The Financial Times, referencing employees familiar with the situation, Saturday reported that Meta has delayed finalizing multiple teams’ budgets ahead of the planned cuts. The delays are claimed to have resulted in a “mess,” with a lack of clarity resulting in “zero work” being done as managers have been unable to plan future workloads.
The Meta insiders claim that projects and decisions that previously have taken days to sign off are now taking months, including in high-priority areas such as metaverse and advertising. Consequently, employees at Meta are said to be demotivated and demoralized due to ongoing uncertainty.
In an investor call following its earnings report on Feb. 1, Cheif Executive Officer Mark Zuckerberg (pictured) said Meta was “going to be more proactive about cutting projects that aren’t performing or may no longer be as crucial” and his main focus “is on increasing the efficiency of how we execute our top priorities.”
Dubbing 2023 the “year of efficiency,” Zuckerberg also said on the call that “next, we’re working on flattening our org structure and removing some layers in middle management to make decisions faster.” Given Zuckerberg’s words, the idea that Meta is preparing for further significant job cuts is no surprise. Just how big the next round of layoffs will be is unknown, however.

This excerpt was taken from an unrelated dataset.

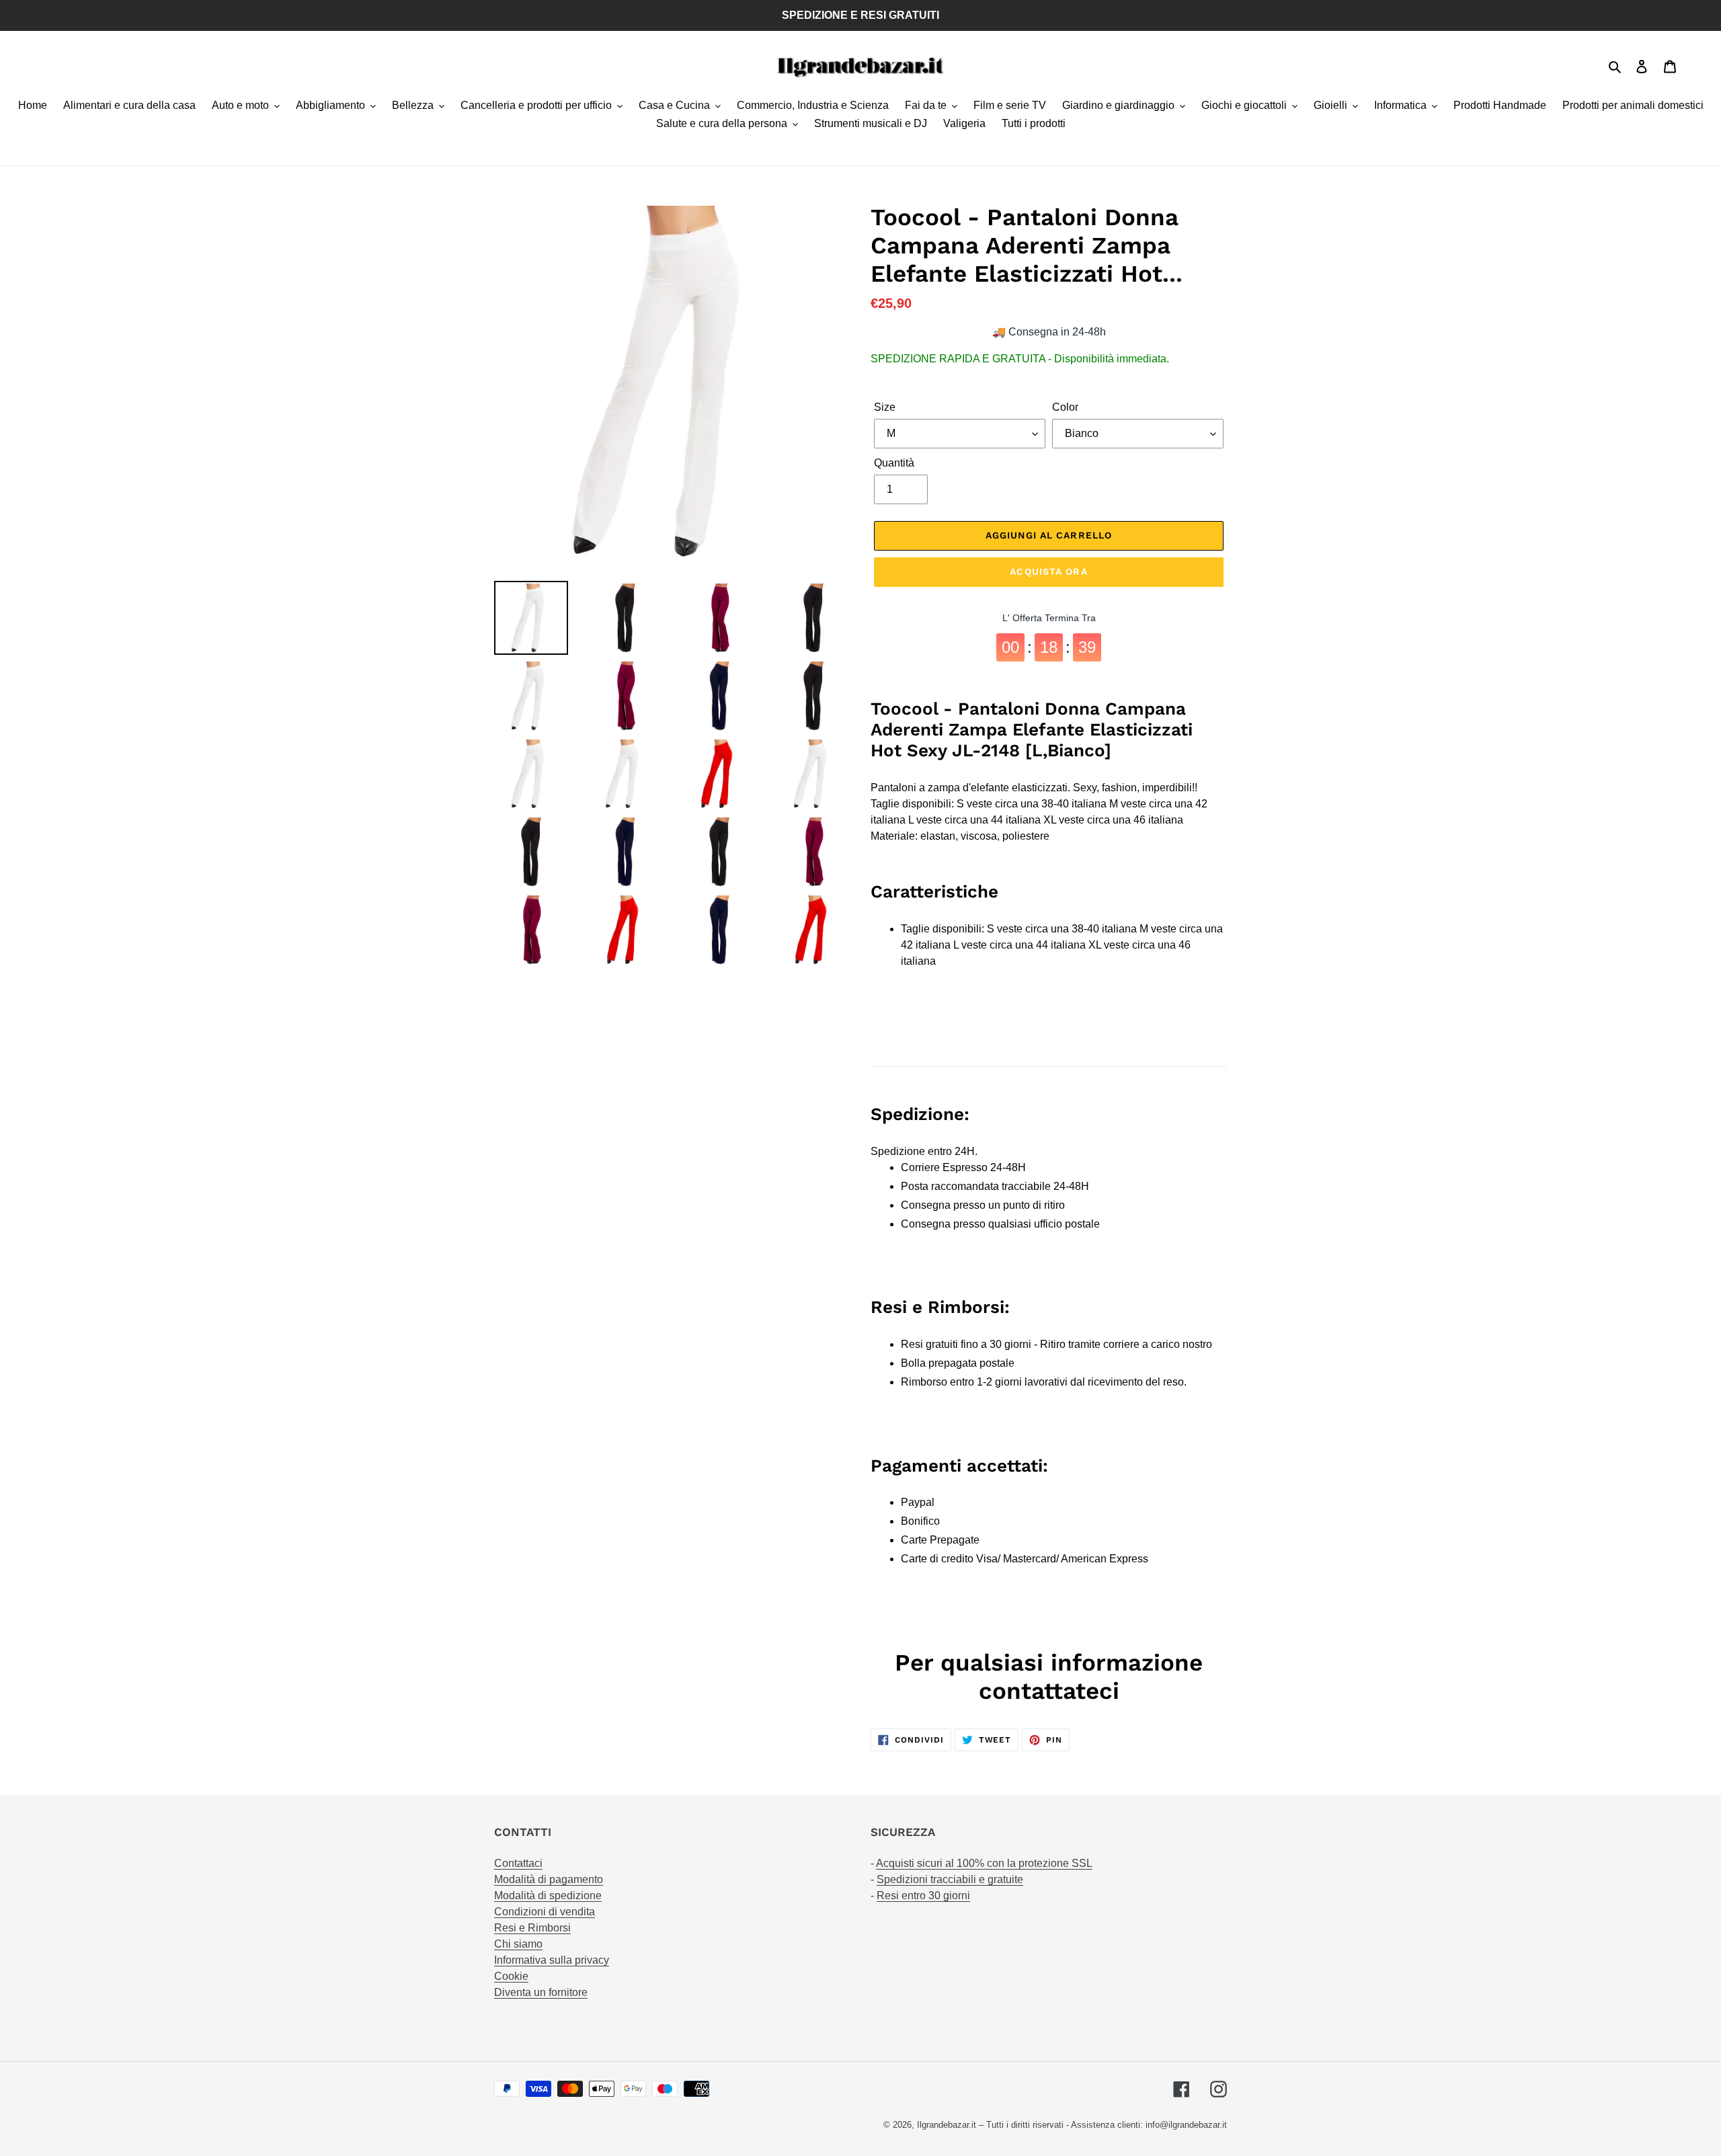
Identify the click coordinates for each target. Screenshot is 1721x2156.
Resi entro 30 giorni (923, 1895)
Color (1065, 407)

Ahead of the initial round of layoffs in November, Zuckerberg reportedly told executives that he had been too ambitious about how he expected the company to grow and had hired way too many staff. Coming into the first round of layoffs, Meta had two quarters of disappointing earnings reports. Combined with activist shareholders calling for cuts, it was clear that Meta had to do something to avoid the macroeconomic iceberg it was heading toward.
Come the earnings report on Feb. 1 and, even though the layoffs were still fresh, Meta surprised investors with its outlook.
Although its earnings per share were down in its fiscal fourth quarter because of restructuring charges of $4.2 billion, the company also forecast operating expenses of $89 billion to $95 billion in fiscal 2023, down from its previous guidance of $94 billion to $100 billion. Capital expenditures were also forecast to drop to $30 billion to $33 billion, down from a previously forecast $34 billion to $37 billion. Added to the mix was a $40 billion share repurchase program, another popular move with investors.
After dropping below $100 per share in November, Meta stock has nearly doubled in price since announcing the cost-cutting. With Zuckerberg still under pressure — Meta stock is still down by over half its peak in September 2021 — further cost-cutting, including layoffs, would appear to be a given at this point as Meta strives to increase its share price and please investors.